Pixel coordinate grounding data
======

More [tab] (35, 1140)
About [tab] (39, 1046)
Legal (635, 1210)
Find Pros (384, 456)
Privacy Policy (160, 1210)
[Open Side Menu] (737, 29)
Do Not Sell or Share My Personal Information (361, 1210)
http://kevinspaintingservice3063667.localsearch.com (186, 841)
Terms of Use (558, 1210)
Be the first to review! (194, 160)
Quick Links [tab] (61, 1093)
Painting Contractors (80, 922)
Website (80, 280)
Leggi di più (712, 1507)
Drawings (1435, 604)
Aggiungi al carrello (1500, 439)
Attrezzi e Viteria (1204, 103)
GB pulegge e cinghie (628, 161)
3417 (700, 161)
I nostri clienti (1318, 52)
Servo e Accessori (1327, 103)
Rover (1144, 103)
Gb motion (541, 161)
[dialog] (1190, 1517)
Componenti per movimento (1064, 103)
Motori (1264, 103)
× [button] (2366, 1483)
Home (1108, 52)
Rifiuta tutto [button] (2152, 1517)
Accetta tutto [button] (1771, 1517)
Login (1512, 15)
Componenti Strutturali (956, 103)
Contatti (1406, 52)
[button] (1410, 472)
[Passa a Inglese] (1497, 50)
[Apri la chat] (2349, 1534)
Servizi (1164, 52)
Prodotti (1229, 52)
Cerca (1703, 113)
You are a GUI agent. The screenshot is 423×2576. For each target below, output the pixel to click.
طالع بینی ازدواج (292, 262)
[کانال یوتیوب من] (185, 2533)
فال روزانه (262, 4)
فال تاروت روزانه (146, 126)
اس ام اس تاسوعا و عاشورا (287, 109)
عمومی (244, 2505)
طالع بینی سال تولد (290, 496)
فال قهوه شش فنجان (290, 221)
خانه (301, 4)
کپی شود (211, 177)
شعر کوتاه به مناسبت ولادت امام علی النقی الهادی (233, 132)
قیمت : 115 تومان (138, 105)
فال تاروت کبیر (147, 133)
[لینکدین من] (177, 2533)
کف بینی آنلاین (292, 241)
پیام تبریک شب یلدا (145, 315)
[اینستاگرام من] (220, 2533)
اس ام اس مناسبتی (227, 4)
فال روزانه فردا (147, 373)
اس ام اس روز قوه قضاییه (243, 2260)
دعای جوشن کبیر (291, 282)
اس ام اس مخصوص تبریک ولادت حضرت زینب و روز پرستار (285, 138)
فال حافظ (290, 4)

======

» TASK STATEMENT
Reproduce the data above in full. Leave nothing out.

» SOLUTION TO THIS TASK
More [tab] (35, 1140)
About [tab] (39, 1046)
Legal (635, 1210)
Find Pros (384, 456)
Privacy Policy (160, 1210)
[Open Side Menu] (737, 29)
Do Not Sell or Share My Personal Information (361, 1210)
http://kevinspaintingservice3063667.localsearch.com (186, 841)
Terms of Use (558, 1210)
Be the first to review! (194, 160)
Quick Links [tab] (61, 1093)
Painting Contractors (80, 922)
Website (80, 280)
Leggi di più (712, 1507)
Drawings (1435, 604)
Aggiungi al carrello (1500, 439)
Attrezzi e Viteria (1204, 103)
GB pulegge e cinghie (628, 161)
3417 (700, 161)
I nostri clienti (1318, 52)
Servo e Accessori (1327, 103)
Rover (1144, 103)
Gb motion (541, 161)
[dialog] (1190, 1517)
Componenti per movimento (1064, 103)
Motori (1264, 103)
× [button] (2366, 1483)
Home (1108, 52)
Rifiuta tutto [button] (2152, 1517)
Accetta tutto [button] (1771, 1517)
Login (1512, 15)
Componenti Strutturali (956, 103)
Contatti (1406, 52)
[button] (1410, 472)
[Passa a Inglese] (1497, 50)
[Apri la chat] (2349, 1534)
Servizi (1164, 52)
Prodotti (1229, 52)
Cerca (1703, 113)
You are a GUI agent. The screenshot is 423×2576. For each target below, output the pixel to click.
طالع بینی ازدواج (292, 262)
[کانال یوتیوب من] (185, 2533)
فال روزانه (262, 4)
فال تاروت روزانه (146, 126)
اس ام اس تاسوعا و عاشورا (287, 109)
عمومی (244, 2505)
طالع بینی سال تولد (290, 496)
فال قهوه شش فنجان (290, 221)
خانه (301, 4)
کپی شود (211, 177)
شعر کوتاه به مناسبت ولادت امام علی النقی الهادی (233, 132)
قیمت : 115 تومان (138, 105)
فال تاروت کبیر (147, 133)
[لینکدین من] (177, 2533)
کف بینی آنلاین (292, 241)
پیام تبریک شب یلدا (145, 315)
[اینستاگرام من] (220, 2533)
اس ام اس مناسبتی (227, 4)
فال روزانه فردا (147, 373)
اس ام اس روز قوه قضاییه (243, 2260)
دعای جوشن کبیر (291, 282)
اس ام اس مخصوص تبریک ولادت حضرت زینب و روز پرستار (285, 138)
فال حافظ (290, 4)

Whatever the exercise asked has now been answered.